3. Transformer Models and Local Attention

Transformer is the first sequence transduction model that relies entirely on the attention mechanism. Unlike RNN [25] and LSTM [26], Transformer [27] uses multi-headed self-attention instead of recurrent layers in encoder-decoder architecture. Thanks to the absence of recurrent layers, the Transformer does not need to face the risk of gradient disappearance and gradient explosion, and it can process the entire sequence and learn the relationship between API calls. Using the Transformer Encoder–Decoder model takes less time to train than the LSTM model, and it is more stable [28]. MalBERT [29] first utilizes the pre-trained Transformer to process and detect malware, and experiments demonstrate that the Bert-based model can achieve high accuracy for malware classification. Transformer architecture delivers a good design of attention mechanisms; some work employs another attention module to capture the information. Yang [30] proposes to capture features from binary files using stacked CNNs and assembly files via triangular attention and then fuse all features via cross-attention. Their experimental results show that the method can extract both global and local features to improve the detection of malware variants effectively.
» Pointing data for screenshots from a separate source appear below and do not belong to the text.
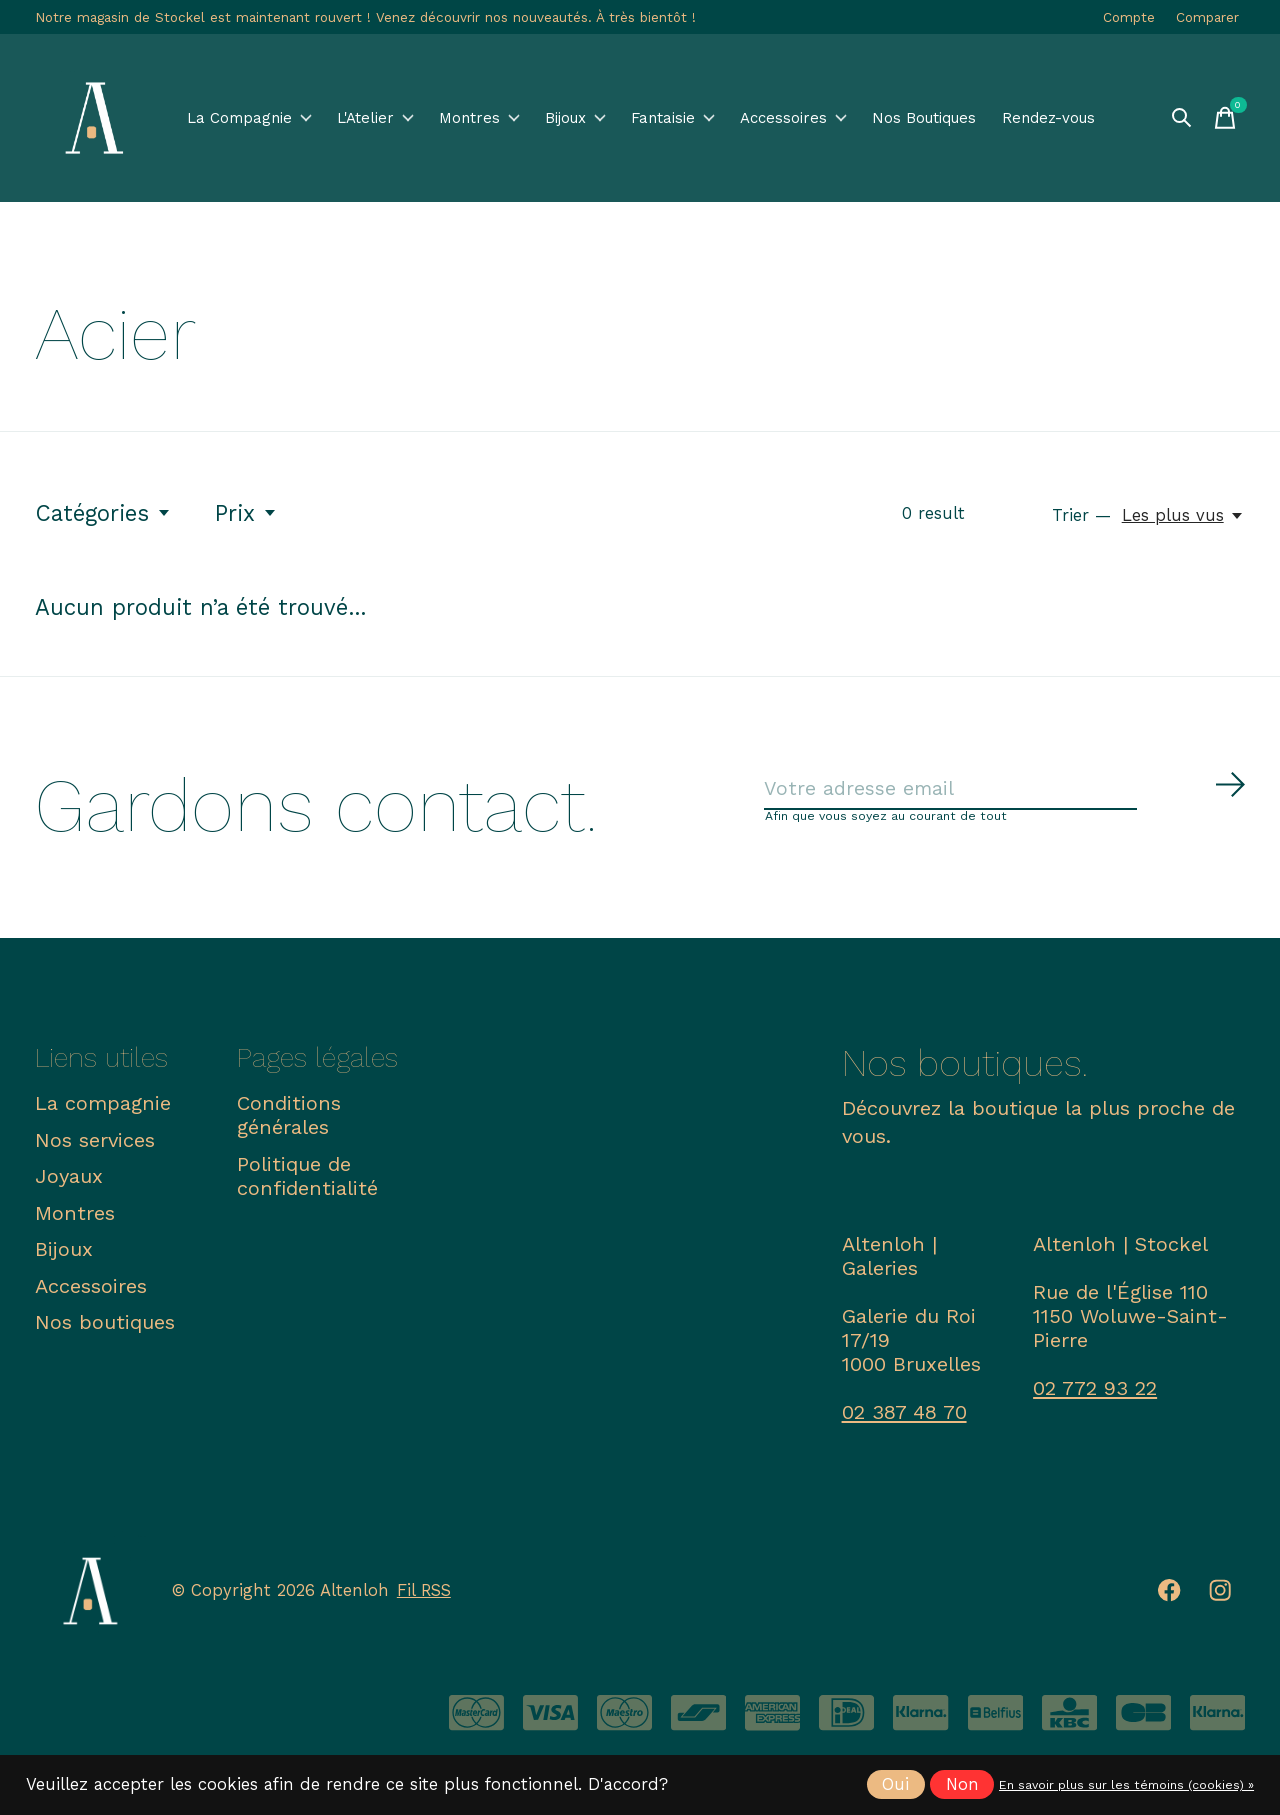 The image size is (1280, 1815). What do you see at coordinates (103, 513) in the screenshot?
I see `Catégories` at bounding box center [103, 513].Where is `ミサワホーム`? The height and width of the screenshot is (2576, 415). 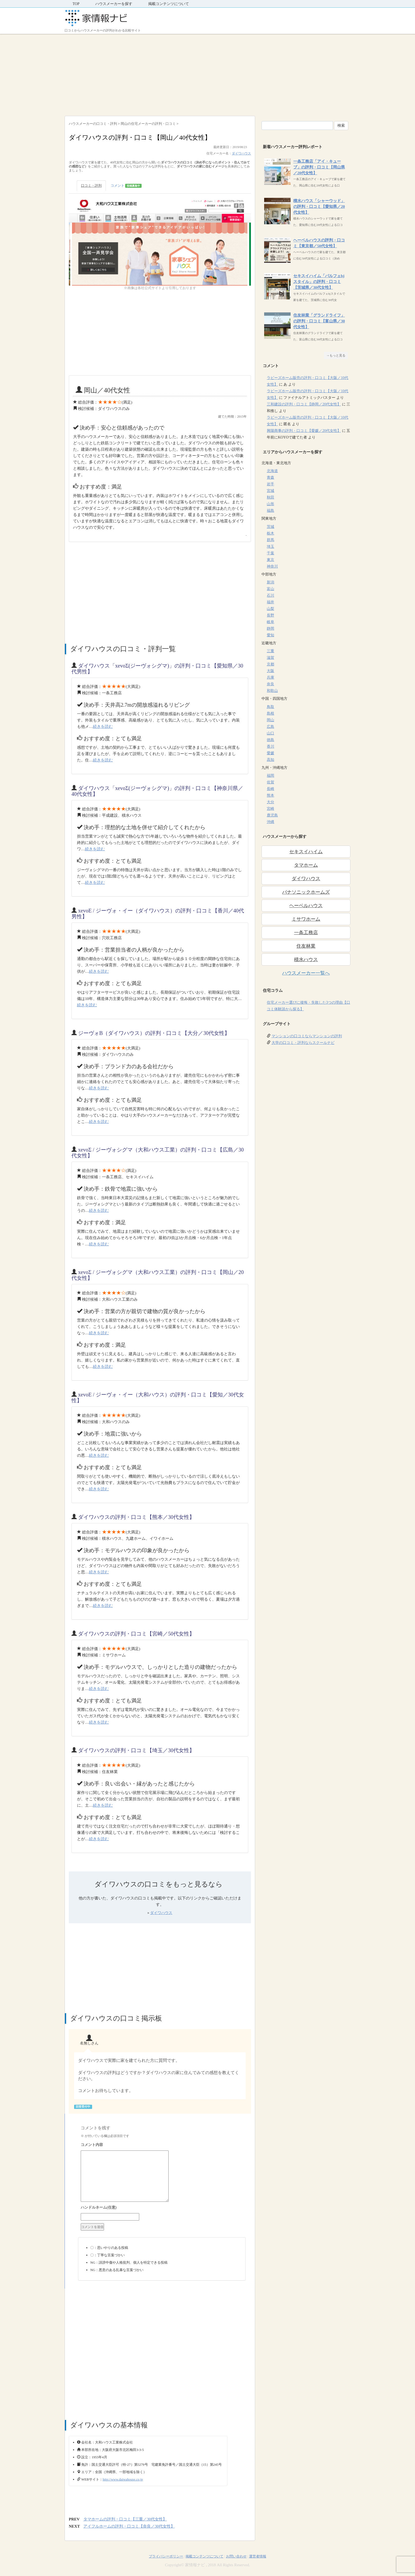 ミサワホーム is located at coordinates (306, 919).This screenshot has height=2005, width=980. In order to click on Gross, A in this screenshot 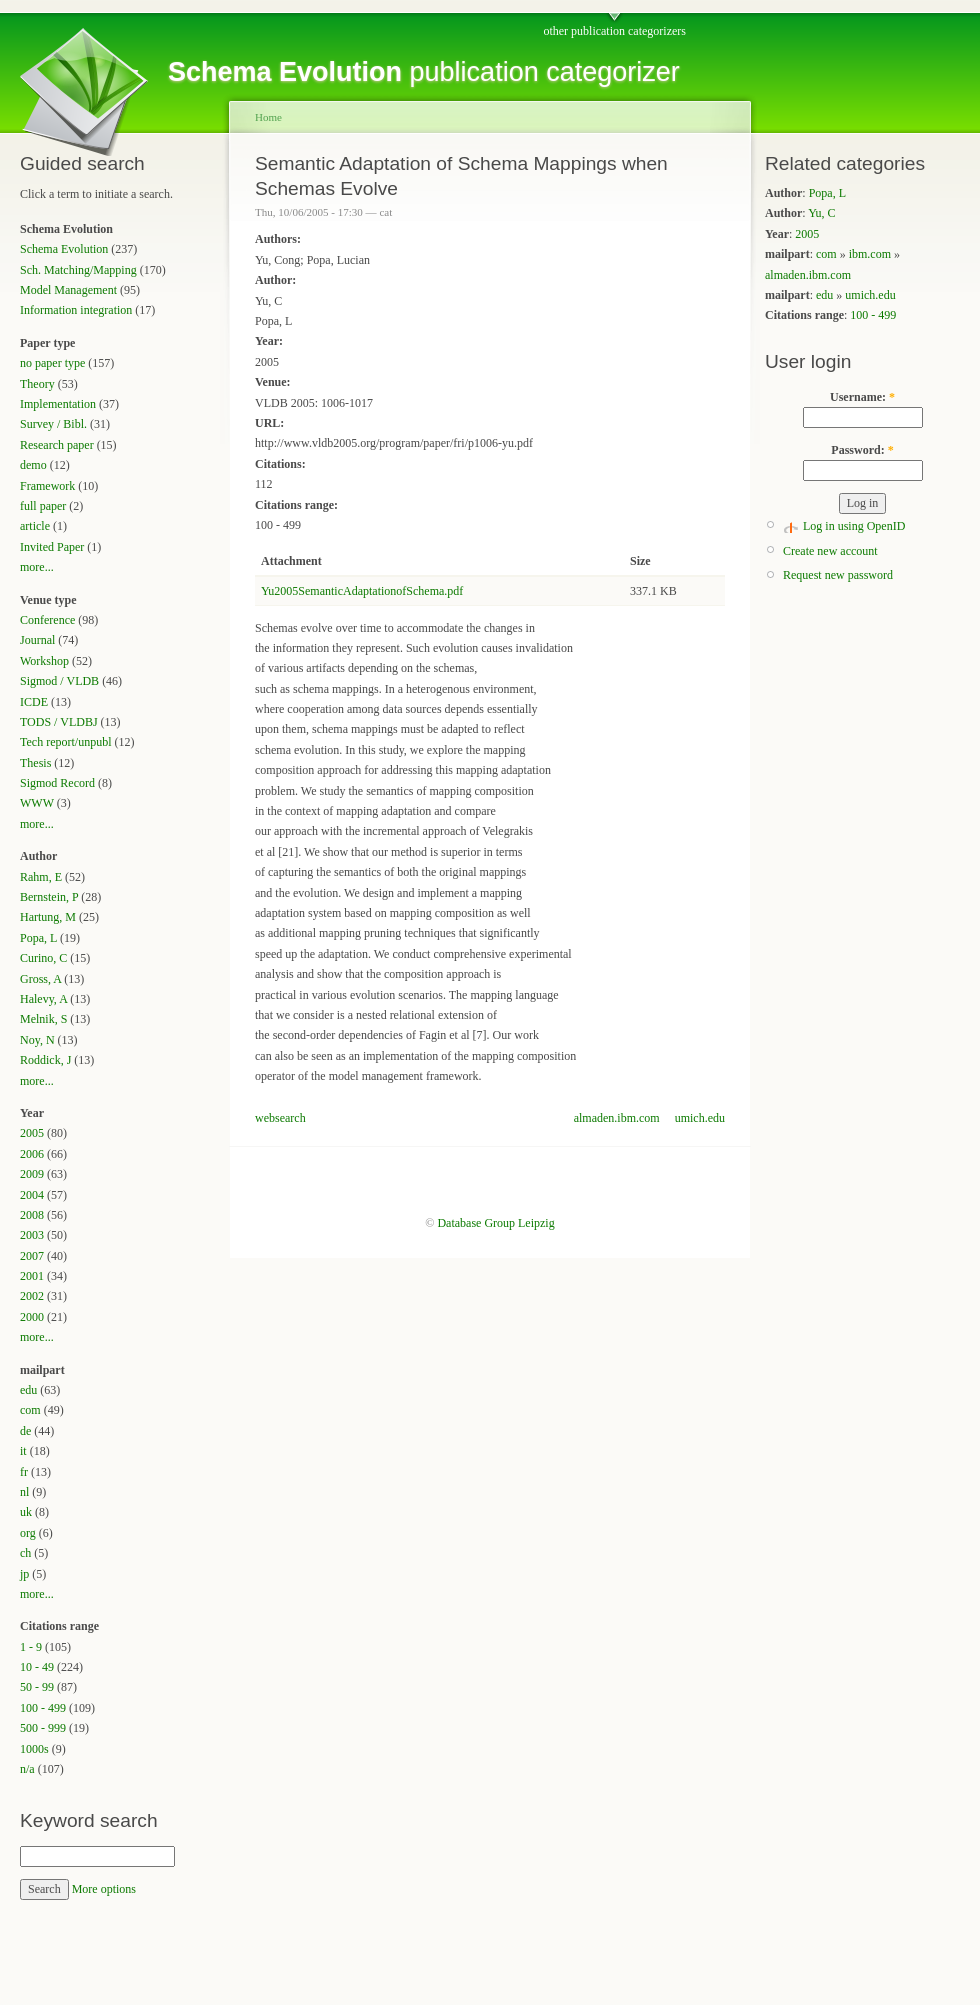, I will do `click(40, 979)`.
Moreover, the local attention mechanism is very popular and effective in processing local features. Ma [31] points out that the mutual result of both global and local attention is useful to capture semantics and generate the most informative and discriminative features for text classification.

4. Training Strategies

Generally, benefiting from sufficient data, convolutional networks are always trained offline. Thus, researchers favor taking advantage of and developing better training methods that can not only promote the performance of the model but also have no inference cost increase. Inspired by [32], thwe researchers ccall this kind of method a “bag of freebies”. Strategies like data augmentation [33], hard negative example mining [34], online hard example mining [35], two-stage object detectors, and objective function designing [36], to name a few, are commonly used in computer vision and natural language processing (NLP). In malware classification, Hwang [37] designs a two-stage detection method to protect the victims by employing random forest to control false negative error rates in the second stage under low false positive rates delivered by the first stage using the Markov chain model. Baek [38] employs static analysis and dynamic analysis in different stages; static analysis in the first stage is used to classify malware and benign files. After that, they further employ dynamic analysis in the second stage to classify malware from the benign files in stage one to lower the false detection rate and reduce the malware misclassification in stage one. The results show that a two-stage scheme can perform better than a single static analysis or dynamic analysis. Although these strategies can better improve the detection rate, current research lacks consideration of the representation of malware and detection speed performance.